Collected data:
■ ■ ■ ■ ■ ■ ■
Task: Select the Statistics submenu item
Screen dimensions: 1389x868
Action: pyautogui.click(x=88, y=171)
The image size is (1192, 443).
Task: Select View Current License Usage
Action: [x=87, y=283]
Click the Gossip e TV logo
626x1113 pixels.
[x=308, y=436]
■ ■ ■ ■ ■ ■ ■
Can you edit the items so that "Screen dimensions" becomes "Display size" and nothing else changes?

§ **Solution to the exercise**
Task: Select the Statistics submenu item
Display size: 1389x868
Action: pyautogui.click(x=88, y=171)
The image size is (1192, 443).
Task: Select View Current License Usage
Action: [x=87, y=283]
Click the Gossip e TV logo
626x1113 pixels.
[x=308, y=436]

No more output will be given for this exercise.